About pagination
GitHub's GraphQL API limits the number of items that you can fetch in a single request in order to protect against excessive or abusive requests to GitHub's servers. When you use the GraphQL API, you must supply a first
or last
argument on any connection. The value of these arguments must be between 1 and 100. The GraphQL API will return the number of connections specified by the first
or last
argument.
If the data that you are accessing has more connections than the number of items specified by the first
or last
argument, the response is divided into smaller "pages" of the specified size. These pages can be fetched one at a time until the entire data set has been retrieved. Each page contains the number of items specified by the first
or last
argument, unless it is the last page, which may contain a lower number of items.
This guide demonstrates how to request additional pages of results for paginated responses, how to change the number of results returned on each page, and how to write a script to fetch multiple pages of results.
Requesting a cursor
in your query
When using the GraphQL API, you use cursors to traverse through a paginated data set. The cursor represents a specific position in the data set. You can get the first and last cursor on a page by querying the pageInfo
object. For example:
query($owner: String!, $name: String!) {
repository(owner: $owner, name: $name) {
pullRequests(first: 100, after: null) {
nodes {
createdAt
number
title
}
pageInfo {
endCursor
startCursor
hasNextPage
hasPreviousPage
}
}
}
}
In this example, pageInfo.startCursor
gives the cursor for the first item on the page. pageInfo.endCursor
gives the cursor for the last item on the page. pageInfo.hasNextPage
and pageInfo.hasPreviousPage
indicate whether there is a page before and after the page that was returned.
Changing the number of items per page
The first
and last
arguments control how many items are returned. The maximum number of items you can fetch using the first
or last
argument is 100. You may need to request fewer than 100 items if your query touches a lot of data in order to avoid hitting a rate or node limit. For more information, see Rate limits and node limits for the GraphQL API.

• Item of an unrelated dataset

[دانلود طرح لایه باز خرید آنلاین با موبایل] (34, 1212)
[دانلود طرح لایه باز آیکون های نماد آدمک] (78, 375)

Traversing the data set using pagination
Once you return a cursor from a query, you can use the cursor to request the next page of results. To do so, you will use the after
or before
argument and the cursor.
For example, assuming the pageInfo.endCursor
value from the previous example was Y3Vyc29yOnYyOpHOUH8B7g==
, you can use this query to request the next page of results:
query($owner: String!, $name: String!) {
repository(owner: $owner, name: $name) {
pullRequests(first: 1, after: "Y3Vyc29yOnYyOpHOUH8B7g==") {
nodes {
createdAt
number
title
}
pageInfo {
endCursor
hasNextPage
hasPreviousPage
}
}
}
}
You can continue to send queries with the new pageInfo.endCursor
value returned in the response until there are no pages left to traverse, indicated by pageInfo.hasNextPage
returning false
.
If you specified the last
instead of the first
argument, the last page of results will be returned first. In this case, you will use the pageInfo.startCursor
value and the before
argument to get the previous page of results. Once pageInfo.hasPreviousPage
returns false
, you have reached the last page. For example:
query($owner: String!, $name: String!) {
repository(owner: $owner, name: $name) {
pullRequests(last: 1, before: "R3Vyc29yOnYyOpHOHcfoOg==") {
nodes {
createdAt
number
title
}
pageInfo {
startCursor
hasPreviousPage
}
}
}
}
Next steps
You can use GitHub's Octokit SDK and the octokit/plugin-paginate-graphql
plugin to support pagination in your scripts. For more information, see plugin-paginate-graphql.js.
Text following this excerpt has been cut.